【モスクワ時事】ウクライナ警察などによると、首都キエフで29日、ロシア出身のジャーナリスト、アルカジー・バブチェンコ氏(41)が射殺された。プーチン政権に批判的だったバブチェンコ氏は脅迫を受け、昨年ロシアからウクライナに移住していた。事件を受けてロシアへの国際的非難が高まる可能性がある。
警察などによると、バブチェンコ氏が自宅アパートで血まみれで倒れているのを、銃声を聞いた妻が発見した。背後から撃たれたとみられ、病院搬送中に死亡した。
バブチェンコ氏はロシアの複数のメディアで戦場ジャーナリストとして活動。2006年に射殺された女性ジャーナリスト、アンナ・ポリトコフスカヤさんが所属した独立系紙「ノーバヤ・ガゼータ」にも寄稿していた。

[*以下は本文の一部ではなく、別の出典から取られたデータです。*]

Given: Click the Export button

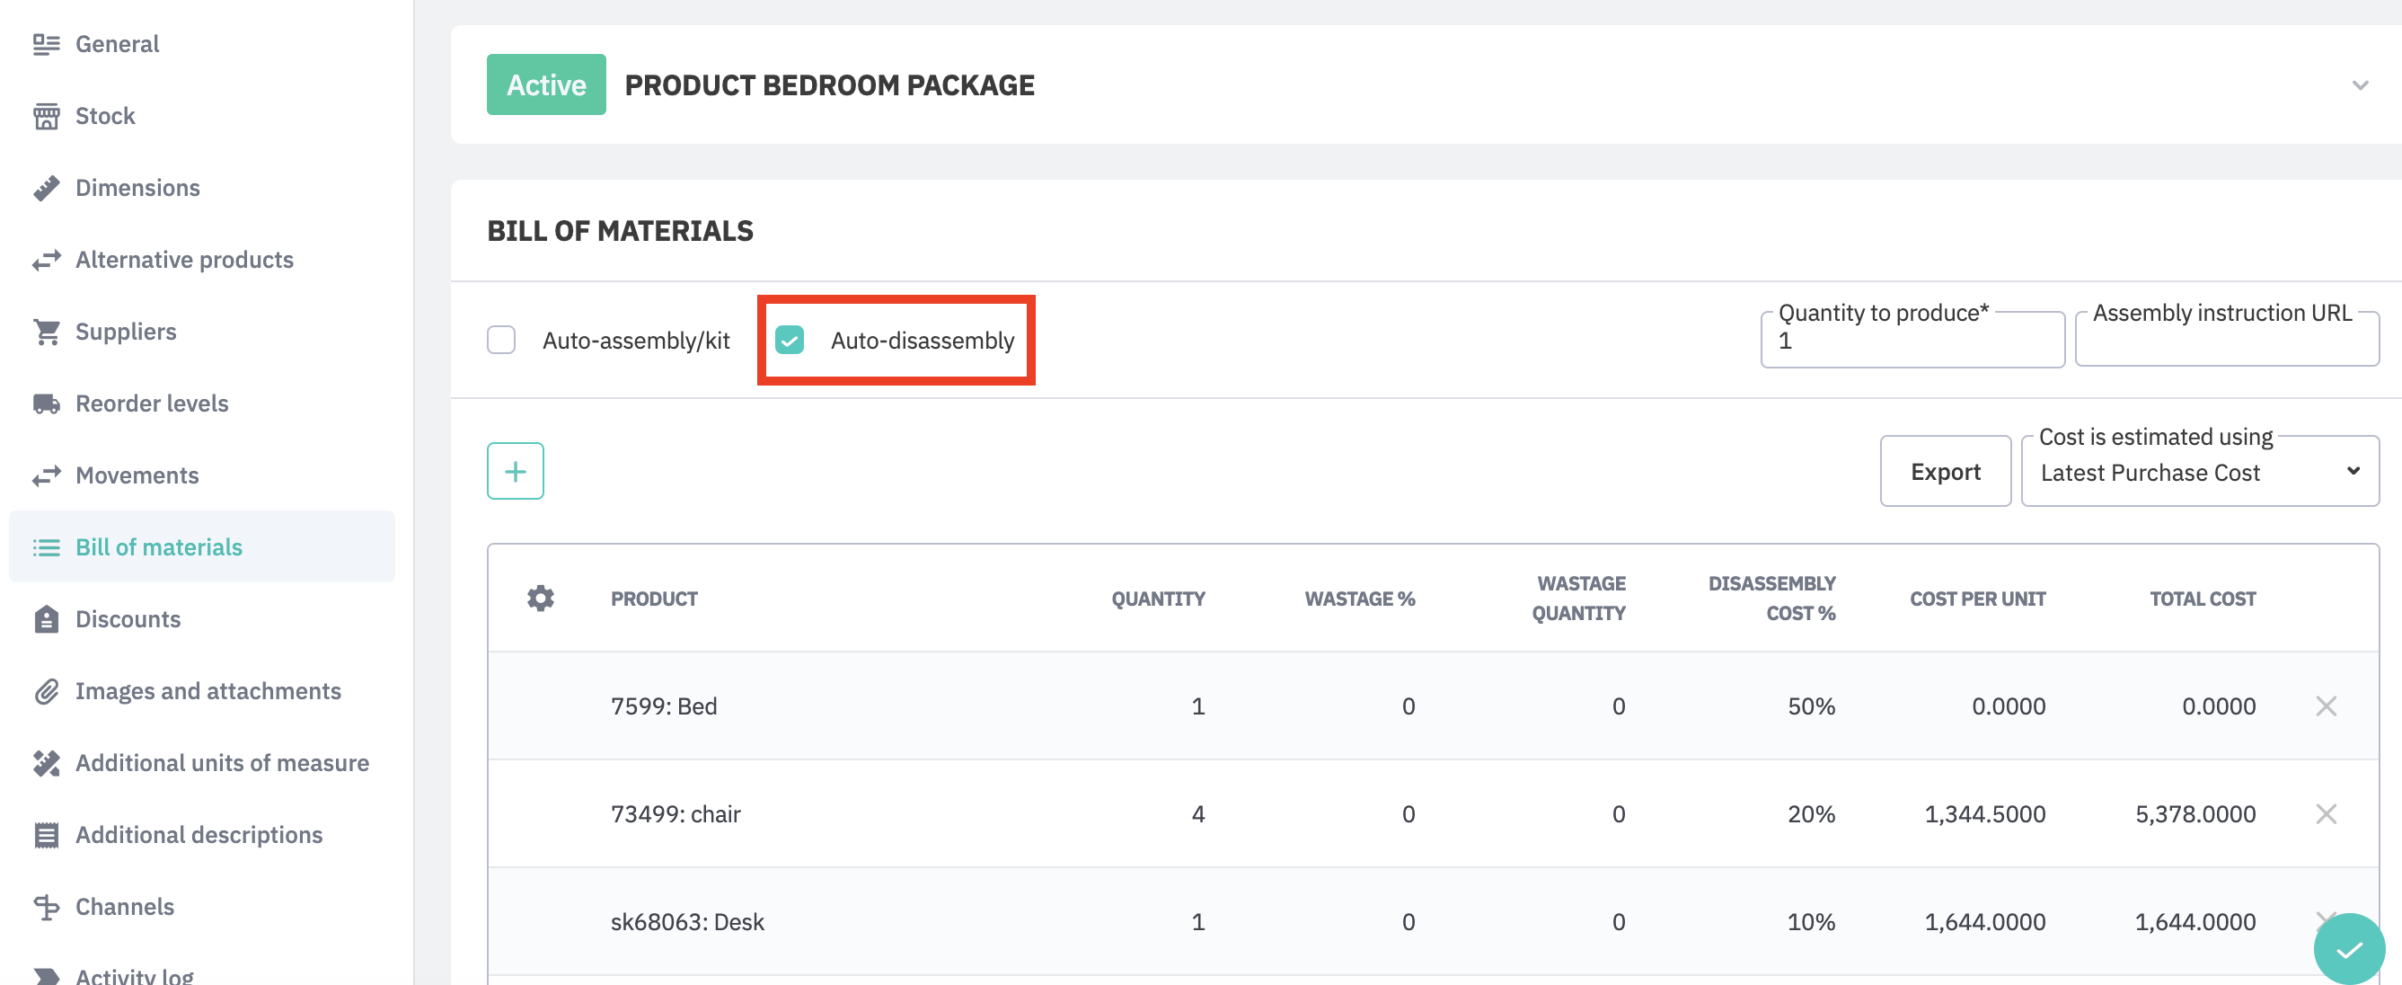Looking at the screenshot, I should click(x=1944, y=472).
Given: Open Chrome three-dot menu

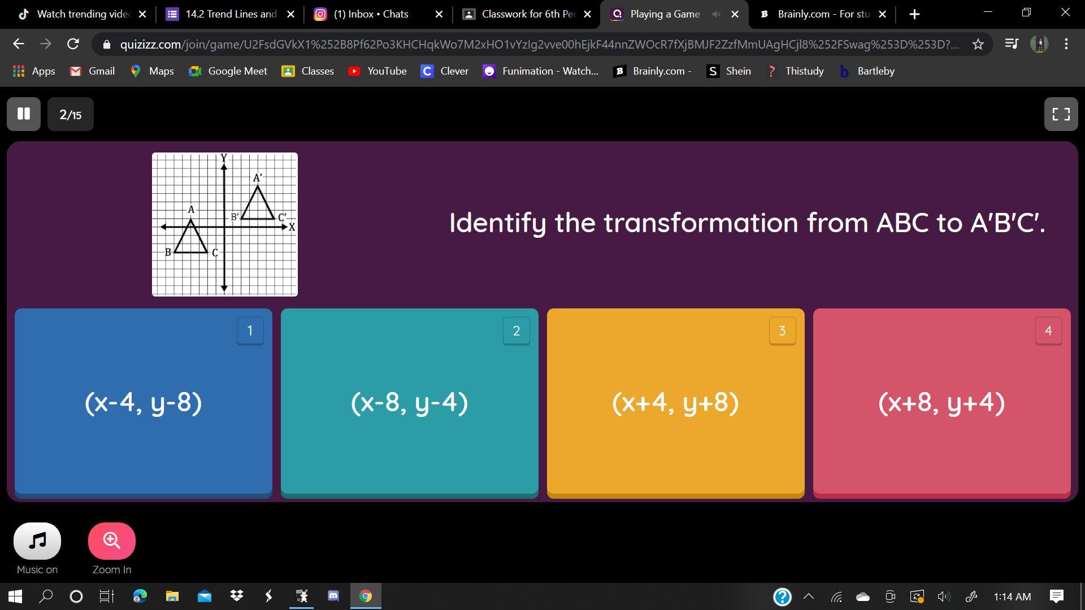Looking at the screenshot, I should click(x=1066, y=44).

ウクライナ東部紛争やシリア内戦をめぐってプーチン政権を非難しており、昨年2月に「家族などに対する脅迫が繰り返されている」としてロシアを出国後、チェコなどを経てウクライナに住んでいた。
一方、ロシア外務省は声明で、「ウクライナでは血にまみれた犯罪と処罰逃れが日常になっている」と強調し、事件の責任はウクライナ側にあるとする立場を示した。